What this task involves:
All entries are to be transcribed verbatim, but images are not carried over.

Provided records:

::::::::::

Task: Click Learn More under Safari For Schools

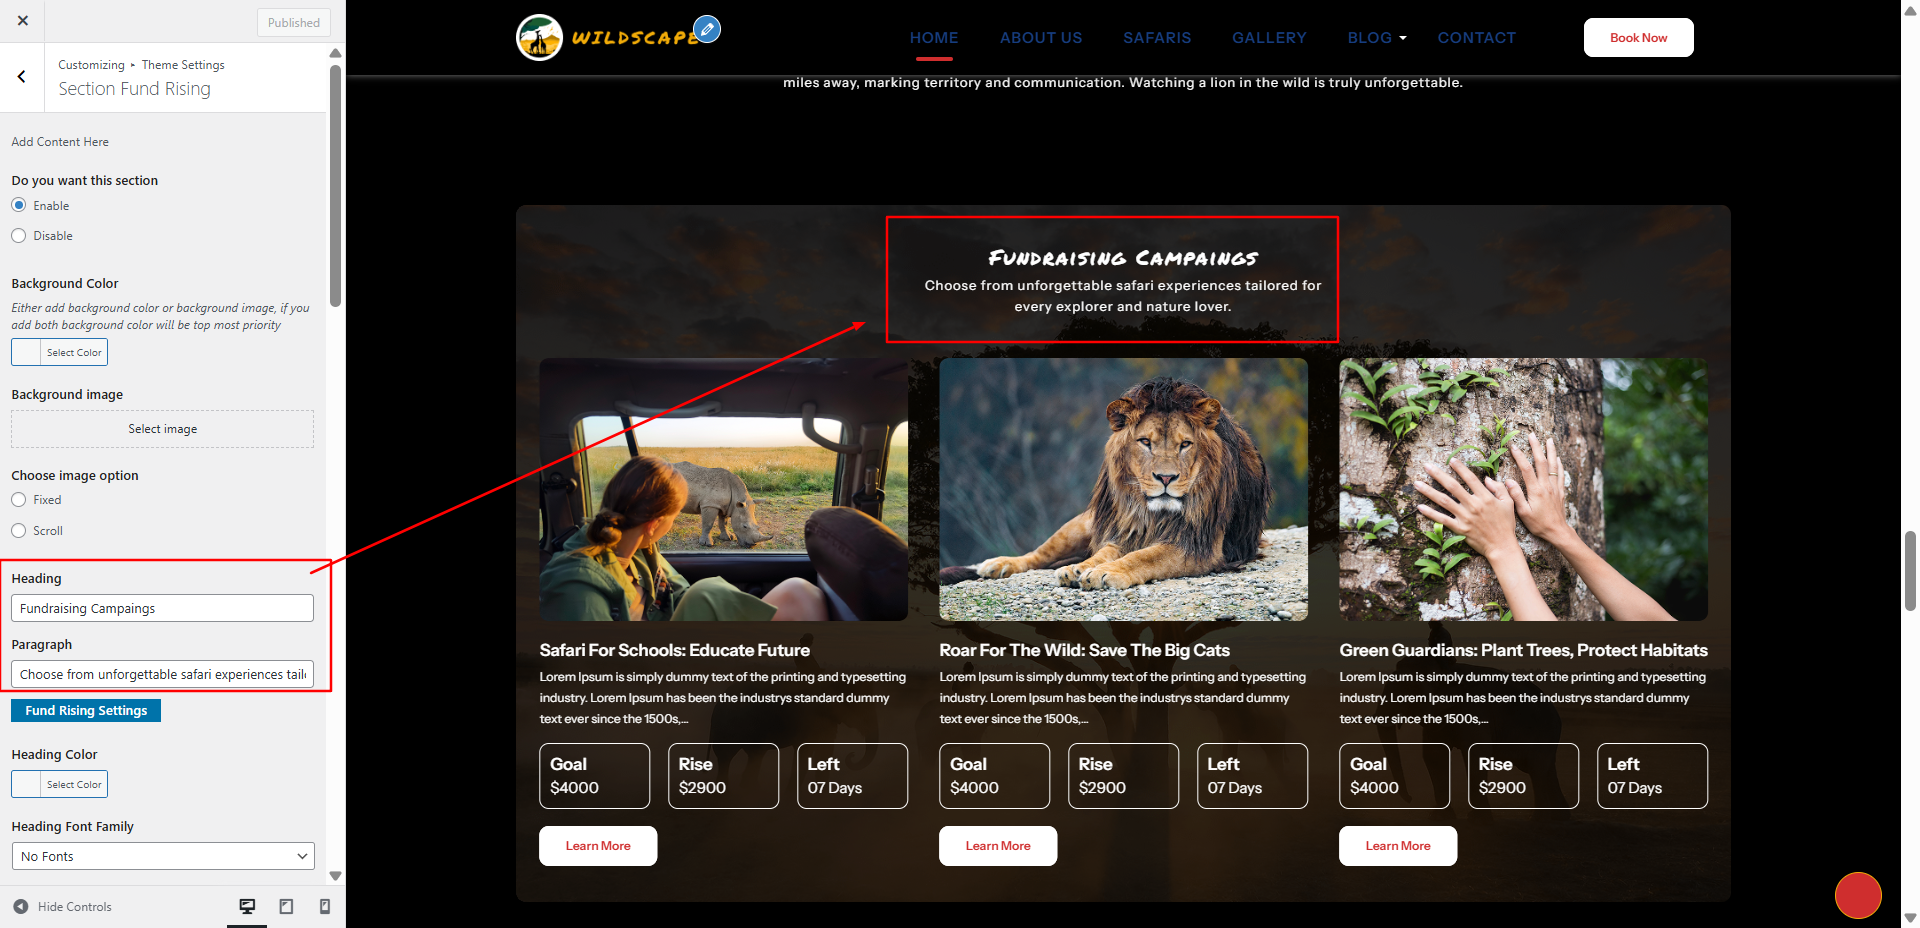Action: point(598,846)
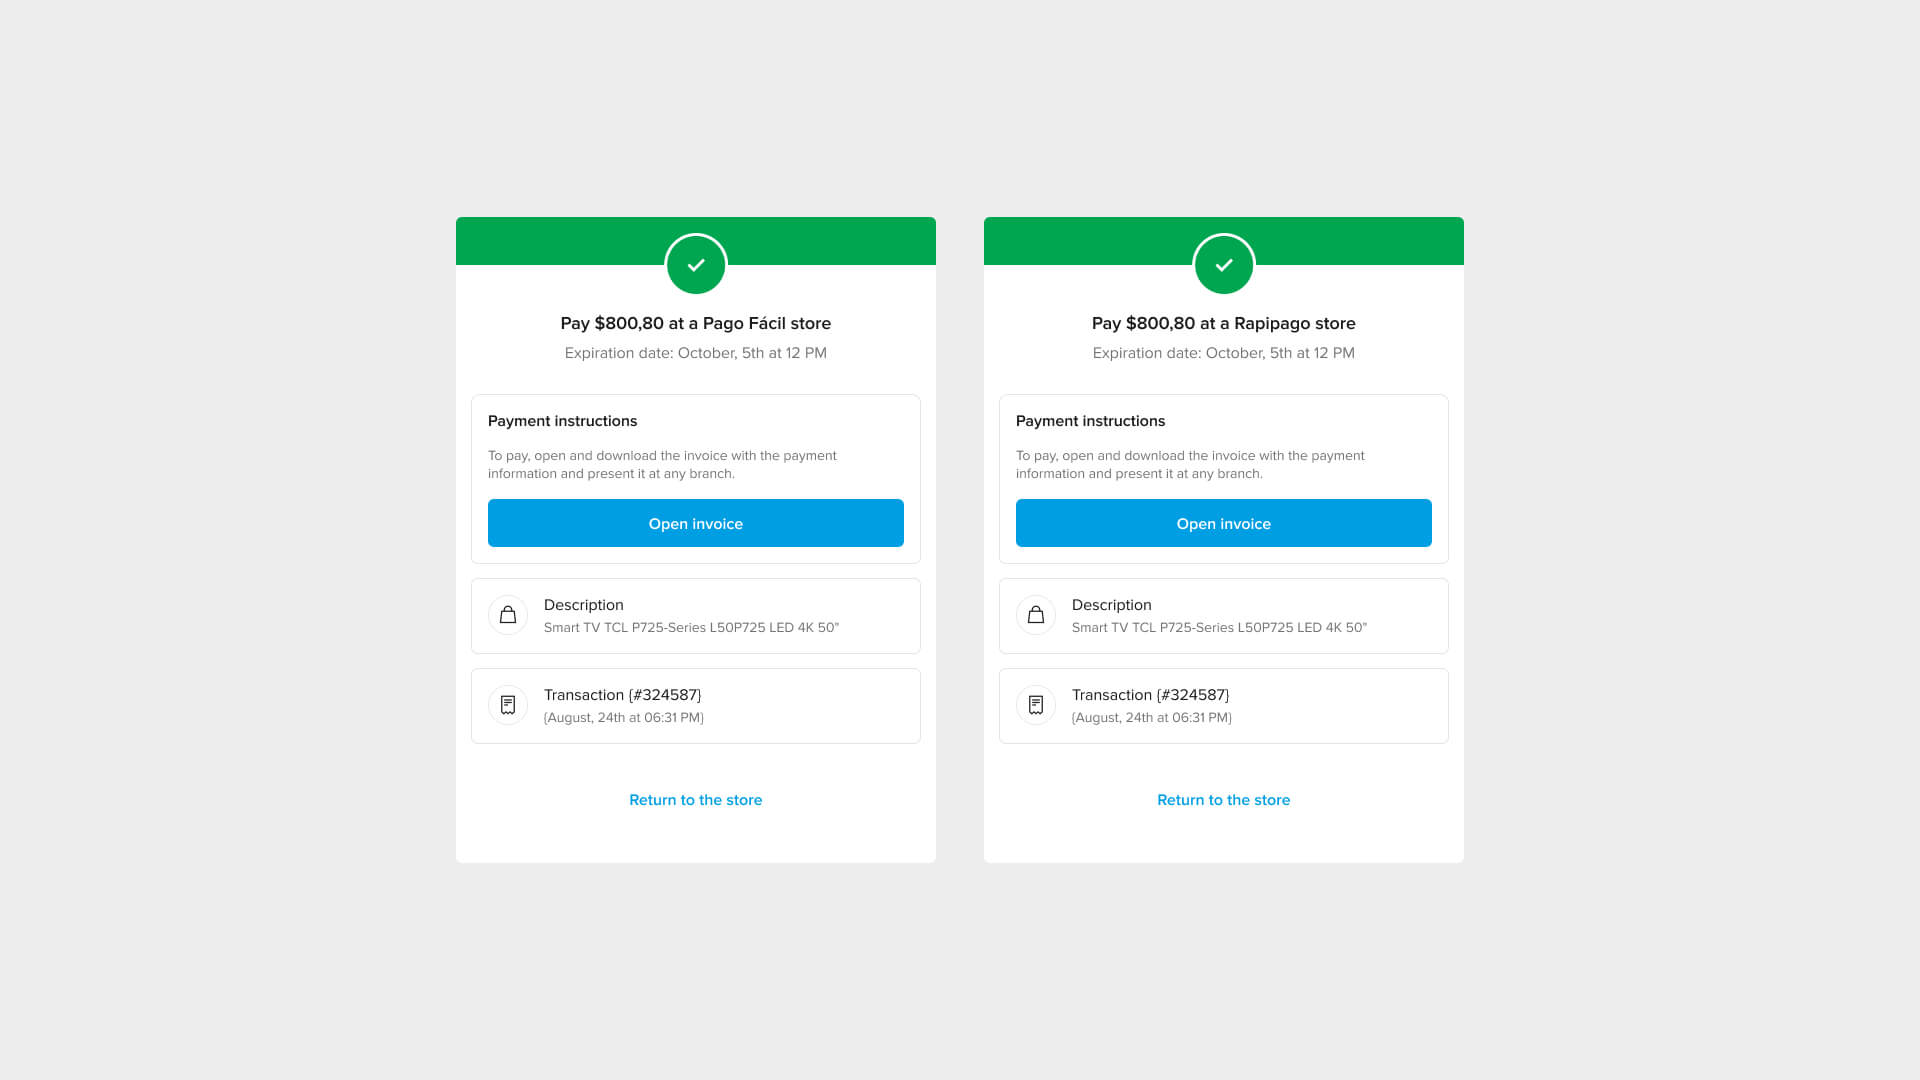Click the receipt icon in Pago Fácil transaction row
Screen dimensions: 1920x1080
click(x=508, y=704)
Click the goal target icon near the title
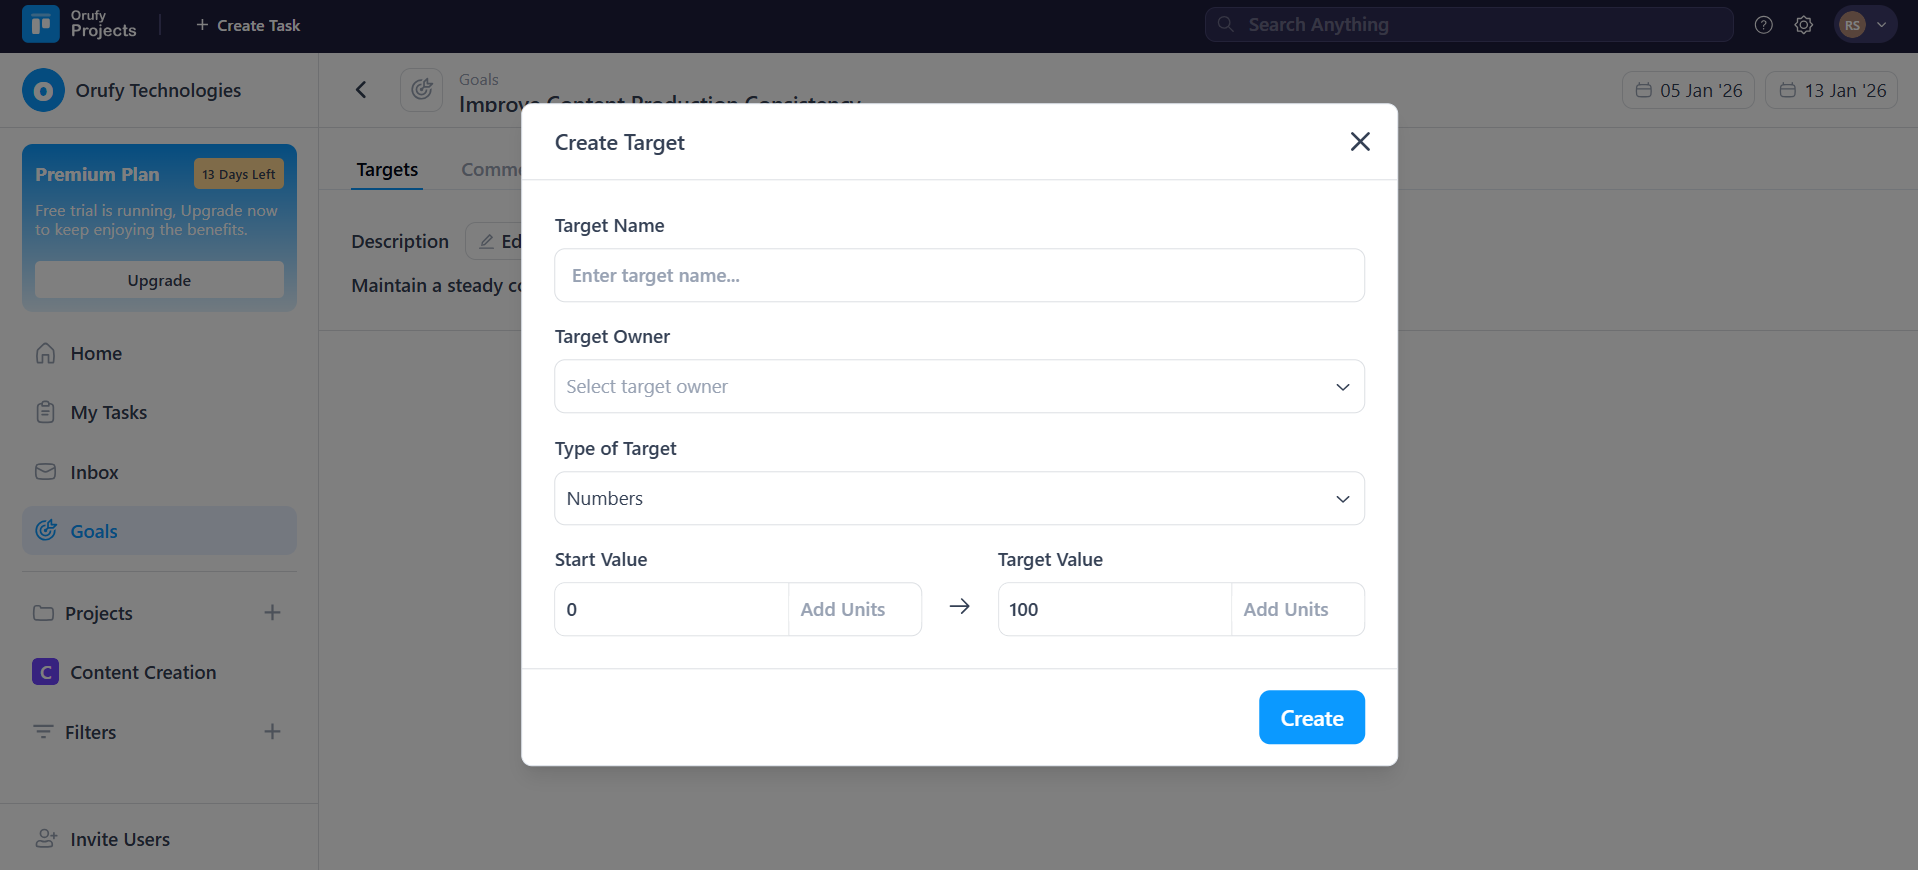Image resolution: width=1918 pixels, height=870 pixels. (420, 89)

::::::::::

Solution for this problem:
Task: Click Learn More under Safari For Schools

Action: point(598,846)
Click the receipt icon in Pago Fácil transaction row
Screen dimensions: 1920x1080
click(x=508, y=704)
Click the goal target icon near the title
Image resolution: width=1918 pixels, height=870 pixels. (420, 89)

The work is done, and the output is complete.